Hydrogenolysis results in the formation of ?

Hydrogenolysis is an organic reaction in which a chemical bond, usually a carbon–heteroatom bond, is broken with the addition of hydrogen. This reaction is widely used in organic chemistry to reduce compounds and convert them into alkanes, which are saturated hydrocarbons containing only single bonds between carbon atoms.

In hydrogenolysis, a compound such as a halide, alcohol, ether, or other carbon–heteroatom derivative reacts with hydrogen in the presence of a catalyst, commonly palladium, platinum, or nickel. The reaction cleaves the bond between carbon and the heteroatom, and hydrogen atoms replace the removed group. For example, an alkyl halide (R–X) reacts with hydrogen to form an alkane (R–H) and the corresponding halogen acid (HX).

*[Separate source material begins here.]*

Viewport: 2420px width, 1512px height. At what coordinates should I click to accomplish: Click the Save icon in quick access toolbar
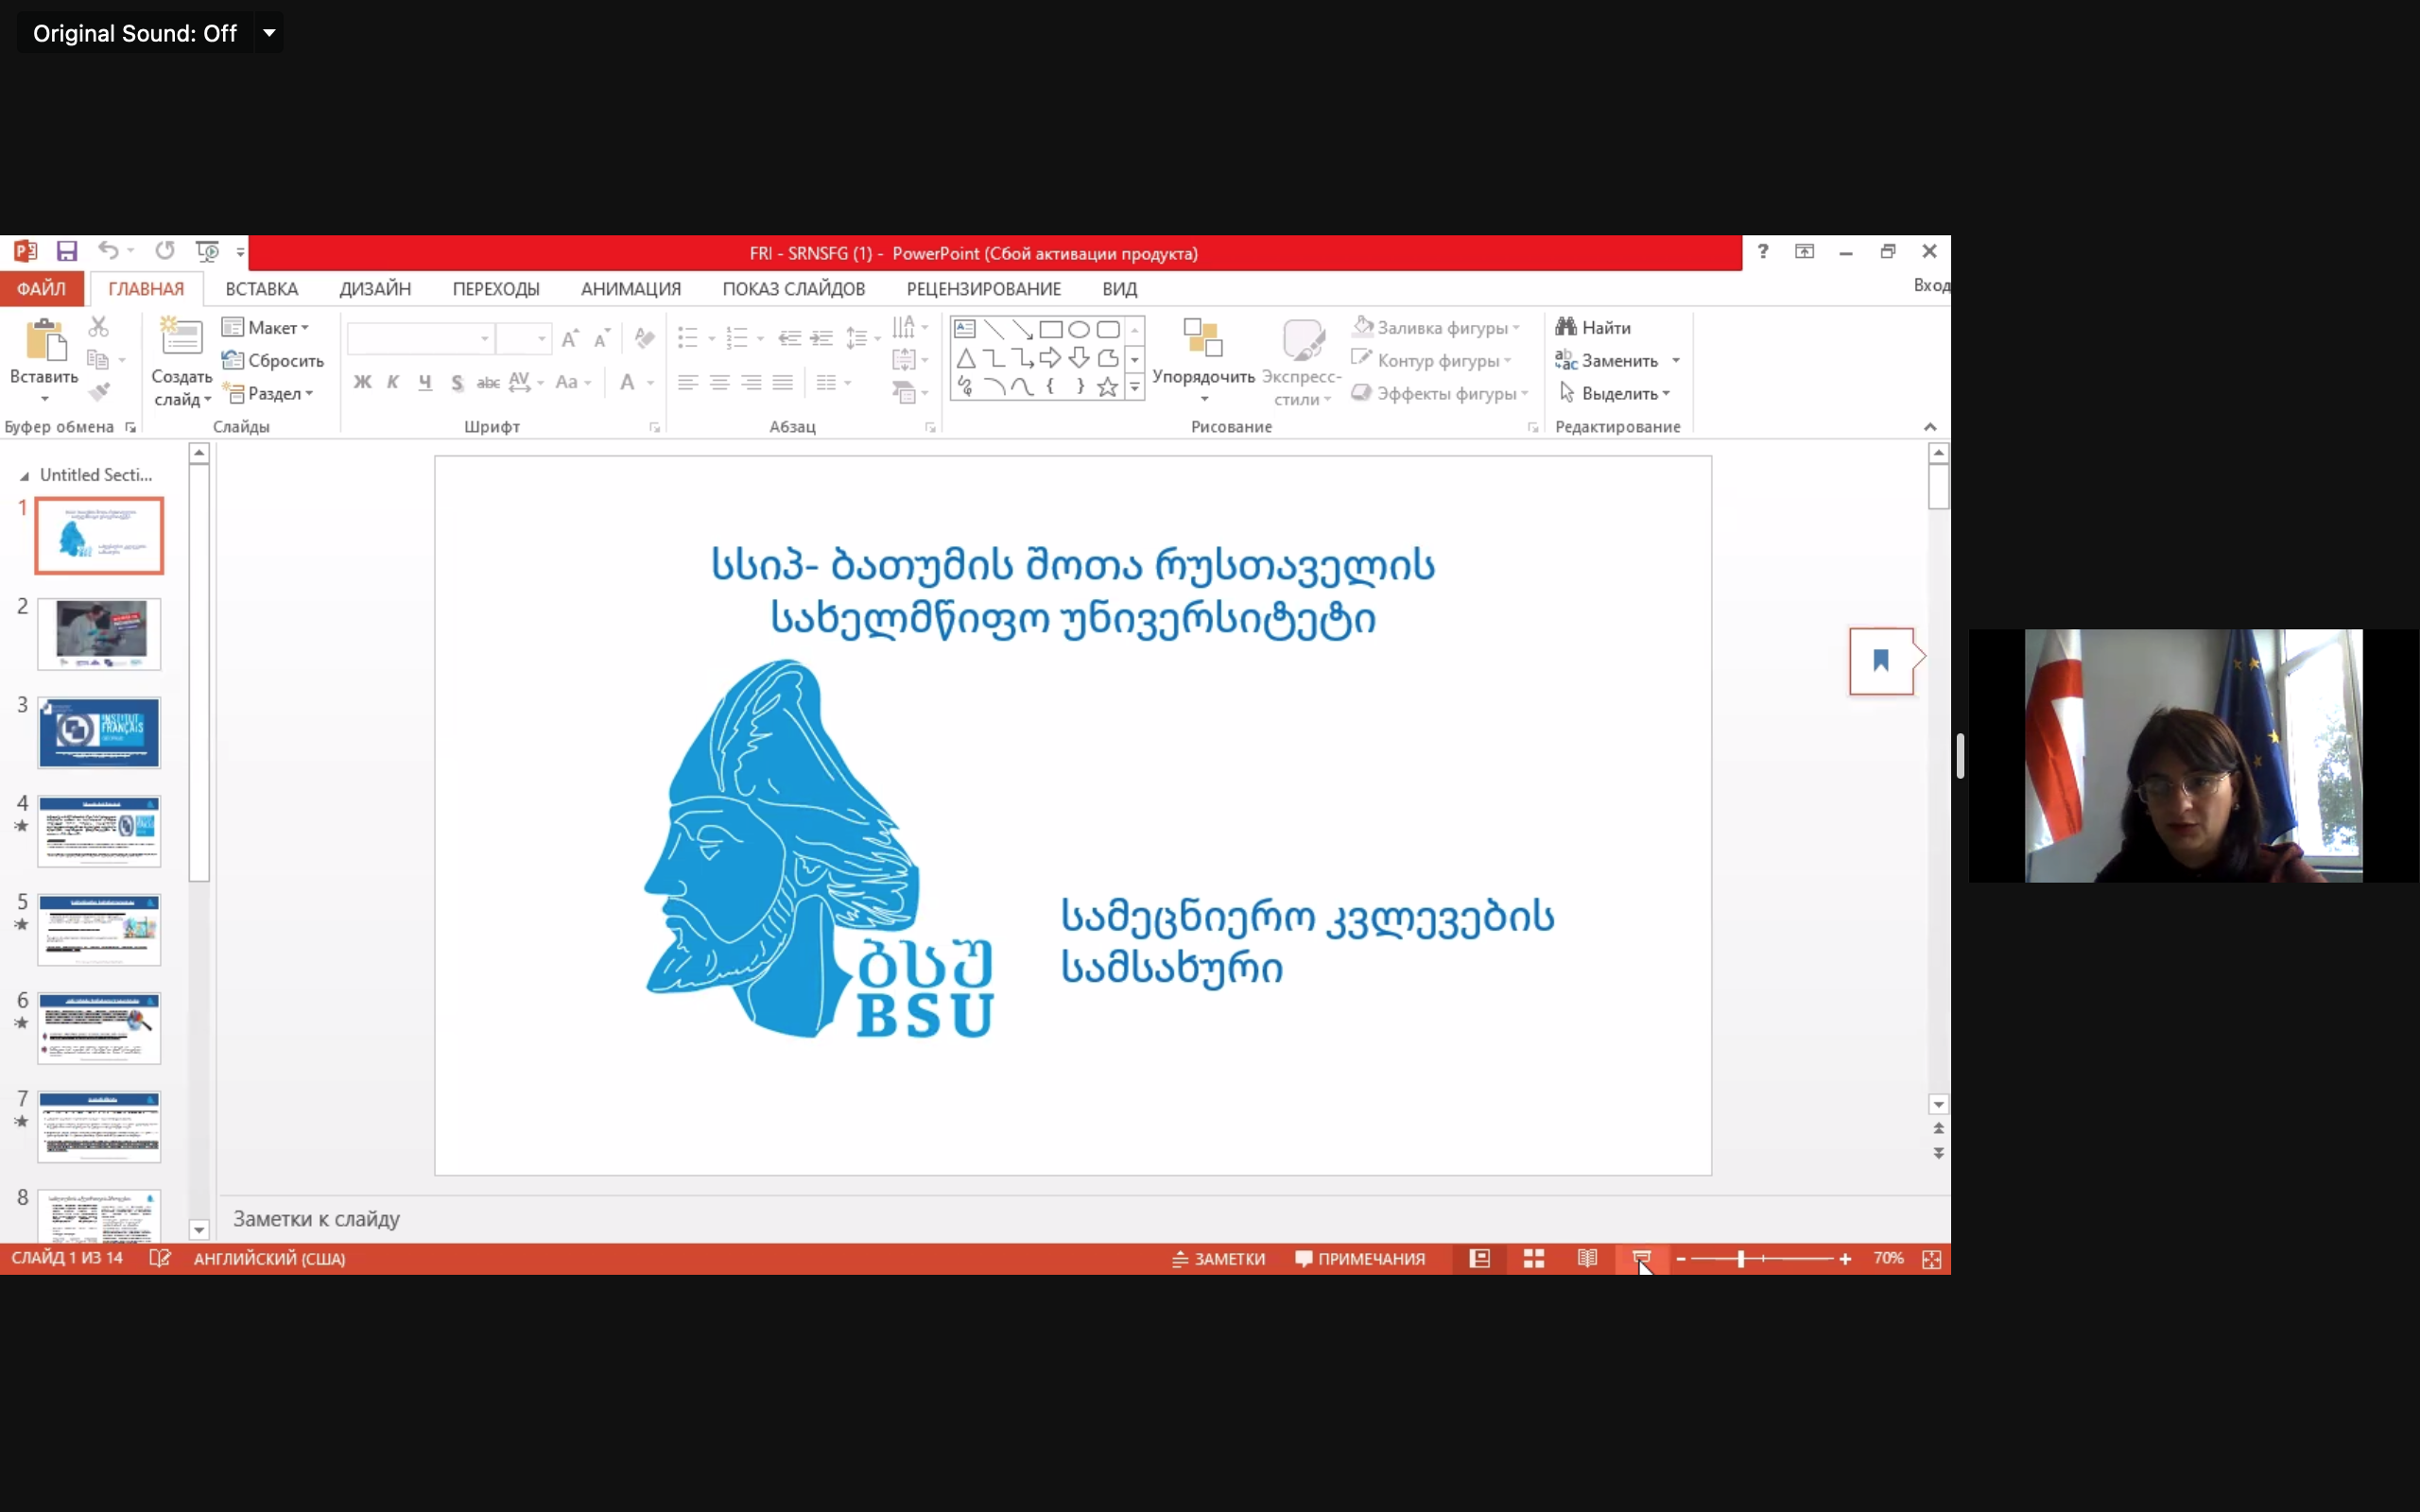(x=67, y=251)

This reaction is different from hydrogenation, where a double or triple carbon–carbon bond is reduced to a single bond, because hydrogenolysis specifically breaks carbon–heteroatom bonds. It is also distinct from other reactions like hydrolysis, where water breaks a bond, or oxidation, which adds oxygen.

Hydrogenolysis has important applications in organic synthesis and industrial chemistry. It is used to remove protecting groups, reduce functionalized organic compounds, and prepare saturated hydrocarbons. It is also a key step in the petrochemical industry to refine hydrocarbons and produce alkanes from more complex molecules.

In summary, hydrogenolysis converts compounds containing carbon–heteroatom bonds into alkanes by replacing the heteroatom with hydrogen. This reaction highlights the importance of catalysts and hydrogen in transforming functionalized molecules into saturated hydrocarbons in a controlled and efficient manner.